Miracles reawaken the awareness
that the spirit, not the body, is the altar of truth.
This is the recognition that leads
to the healing power of the miracle.
That is, again, the same idea, that
truth and holiness are not found in the body; they are found in our minds.
When our minds are totally healed we will recall that truth is in our Identity
as spirit. Later on, the Course talks about the temple of the Holy Spirit
as a relationship (text, p. 407; T-20.VI.5:1). It is not in the body; it
is in the relationship. The Holy Spirit cannot be in the body because
there is no body. God would not place the Holy Spirit in a place that does
not exist and where there is no problem. Bodies do not get sick, nor do
they get well. It is only the mind that can be sick, and only the
mind that can be healed.
I said earlier that when the separation
seemed to occur, God created the Holy Spirit. He placed the Holy Spirit,
Who is also defined in the Course as being "God's Answer" and "His Voice,"
in the place where He is needed (text, pp. 68f; T-6.1.5; T-6.II.2). Where
the Holy Spirit is needed is not out here in the world, because the world
is not the problem. He is needed in our mind. That is where the altar of
truth is. The body is not the temple of the Holy Spirit; it is the use
of the body that is, which is always found in terms of a relationship:
joining in a common purpose. For the Course, the temple of the Holy Spirit,
where He is made manifest and where He is found, is in a relationship.
There is a passage where Jesus says that he stands within the holy relationship
(text, p. 385; T-19.IV.B.5:3; 8:3). This does not mean that he is not present
in an unholy relationship. What it means is that when we are in an unholy
relationship, which is what A Course in Miracles calls a "special
relationship," a relationship where guilt is the goal and separation is
the principle, then the one who manifests forgiveness and joining will
become invisible to us. If we are choosing to hear the ego's voice of guilt
and separation, we are not going to hear the voice or experience the presence
of the one who represents joining, forgiveness, and healing. It is not
that Jesus is not present in a special relationship, but his presence is
obscured.
When he says he stands within the holy
relationship, he means that when we truly forgive and shift the purpose
of the relationship from the ego's guilt to his forgiveness, then we will
know he is there. The veils of guilt that kept him hidden are removed.
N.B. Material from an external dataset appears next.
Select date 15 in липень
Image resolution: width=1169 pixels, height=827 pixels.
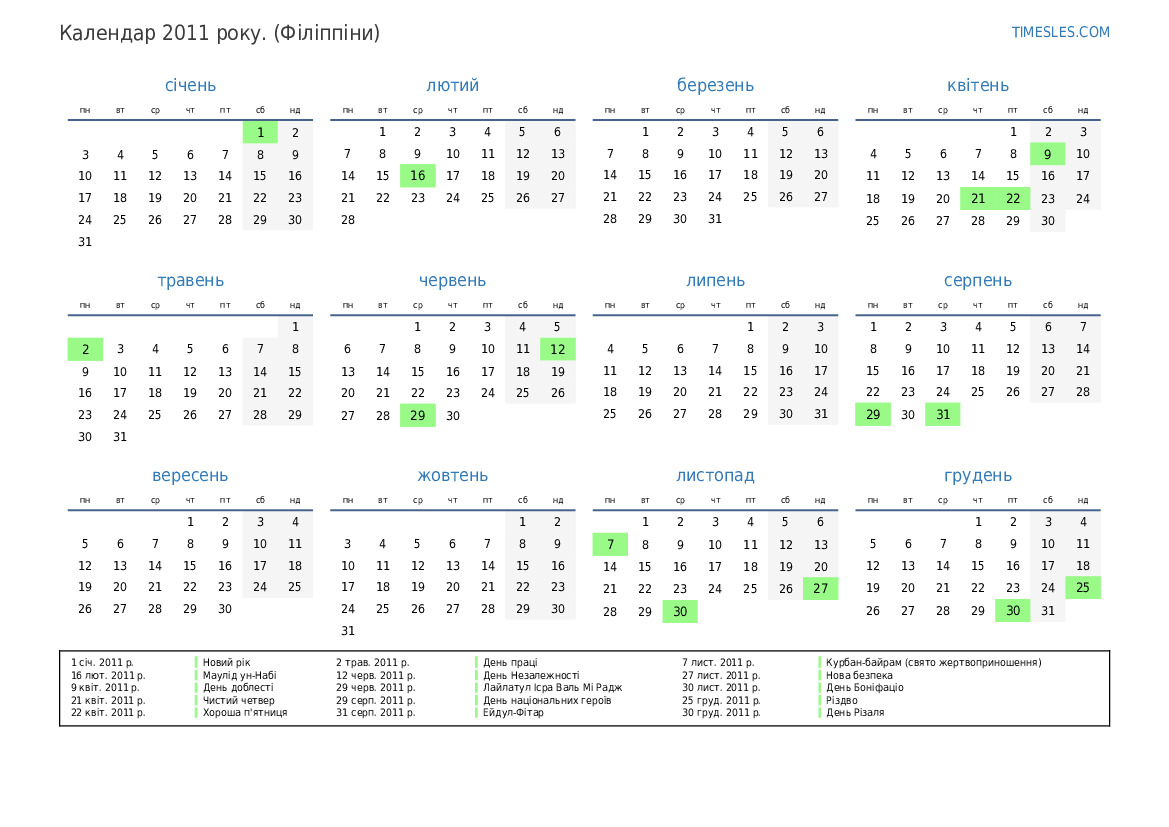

He says in the Course at one point, "Teach not that I died in vain. Teach
rather that I did not die by demonstrating that I live in you" (text, p.
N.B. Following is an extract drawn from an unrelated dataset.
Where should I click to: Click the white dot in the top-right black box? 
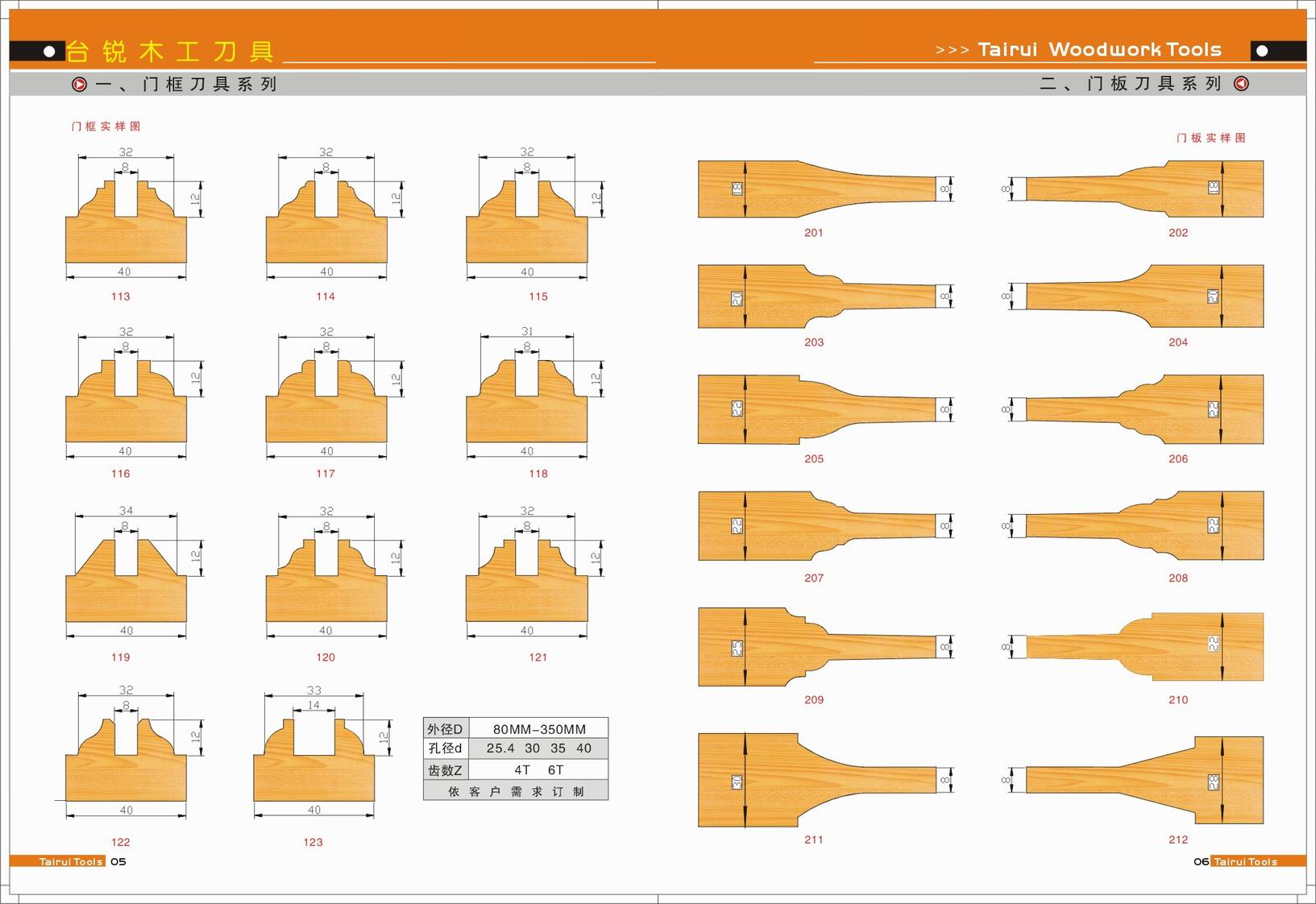(1262, 51)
193; T-II.VI.7:3-4). The way that we demonstrate that Jesus is alive and
well, and that he did do what he said he did, is to live according to the
same principle that he did: the principle of forgiveness or transcendence
of the body; totally shifting from a perception of seeing oneself as a
victim to seeing oneself as joined with all people, living that out in
the relationships of our personal lives. That is how we demonstrate that
he is living in us. In words based on John's gospel: "They will know you
are my disciples by your love for one another" (Jn 13:36). The Course's
version of that would be: "They will know you are my disciples by your
forgiveness of each other."
The whole idea of the miracle, again,
is to shift from the body and the focus on the body back to the mind. That
is where the altar to truth is; that is where God is found. This is the
recognition that leads to the healing power of the miracle. What heals,
then, is realizing: 1) where the problem is; that is, it is not in our
body but it is in our mind; and 2) realizing Who is the One Who will heal
this mind. Thus, we should not be focusing on behavior, what is outside
us, for that is not the criterion of good or bad, sickness or health. As
Hamlet says: "There is nothing either good or bad, but thinking makes it
so"
It is our thoughts that are important
(the content); not our actions (the form).